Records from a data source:
----------------

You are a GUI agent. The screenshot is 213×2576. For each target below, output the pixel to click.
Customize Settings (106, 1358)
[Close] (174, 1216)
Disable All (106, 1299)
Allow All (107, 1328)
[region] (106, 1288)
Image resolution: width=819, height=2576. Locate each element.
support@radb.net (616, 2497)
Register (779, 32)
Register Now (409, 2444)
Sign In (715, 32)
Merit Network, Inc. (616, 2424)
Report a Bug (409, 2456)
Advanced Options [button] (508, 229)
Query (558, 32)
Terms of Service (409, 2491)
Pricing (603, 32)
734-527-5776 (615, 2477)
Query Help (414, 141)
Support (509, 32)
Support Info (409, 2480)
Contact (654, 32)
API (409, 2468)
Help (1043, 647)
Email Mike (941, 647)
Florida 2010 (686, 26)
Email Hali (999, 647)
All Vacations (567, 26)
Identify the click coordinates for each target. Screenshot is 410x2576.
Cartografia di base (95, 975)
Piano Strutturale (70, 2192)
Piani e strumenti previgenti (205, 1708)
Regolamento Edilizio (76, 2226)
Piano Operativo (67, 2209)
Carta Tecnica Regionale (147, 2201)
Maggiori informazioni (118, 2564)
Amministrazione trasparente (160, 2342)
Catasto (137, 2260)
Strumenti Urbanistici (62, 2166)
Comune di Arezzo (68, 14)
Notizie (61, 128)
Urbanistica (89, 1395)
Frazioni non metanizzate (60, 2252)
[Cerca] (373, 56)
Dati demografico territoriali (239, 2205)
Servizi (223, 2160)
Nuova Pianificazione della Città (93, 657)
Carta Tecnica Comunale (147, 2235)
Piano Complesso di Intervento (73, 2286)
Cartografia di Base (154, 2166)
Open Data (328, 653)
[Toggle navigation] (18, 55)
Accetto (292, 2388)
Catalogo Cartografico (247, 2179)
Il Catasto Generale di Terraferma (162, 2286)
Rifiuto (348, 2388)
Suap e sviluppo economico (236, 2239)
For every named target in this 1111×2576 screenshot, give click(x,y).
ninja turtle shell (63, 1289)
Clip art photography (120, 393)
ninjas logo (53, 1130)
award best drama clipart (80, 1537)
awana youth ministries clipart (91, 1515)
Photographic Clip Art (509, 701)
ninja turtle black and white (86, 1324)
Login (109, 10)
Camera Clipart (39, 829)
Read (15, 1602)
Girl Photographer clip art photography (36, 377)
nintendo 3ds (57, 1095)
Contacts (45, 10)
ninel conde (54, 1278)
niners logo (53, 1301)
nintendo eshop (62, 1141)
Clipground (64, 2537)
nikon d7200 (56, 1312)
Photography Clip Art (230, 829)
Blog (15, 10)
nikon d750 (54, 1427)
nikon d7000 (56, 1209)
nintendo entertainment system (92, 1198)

----------------

*Exercise*:
Both end lines included, restate word for word the lines above from the line with "[Close] (174, 1216)" to the line with "Report a Bug (409, 2456)", and nothing else.

*Problem solution*:
[Close] (174, 1216)
Disable All (106, 1299)
Allow All (107, 1328)
[region] (106, 1288)
Image resolution: width=819, height=2576. Locate each element.
support@radb.net (616, 2497)
Register (779, 32)
Register Now (409, 2444)
Sign In (715, 32)
Merit Network, Inc. (616, 2424)
Report a Bug (409, 2456)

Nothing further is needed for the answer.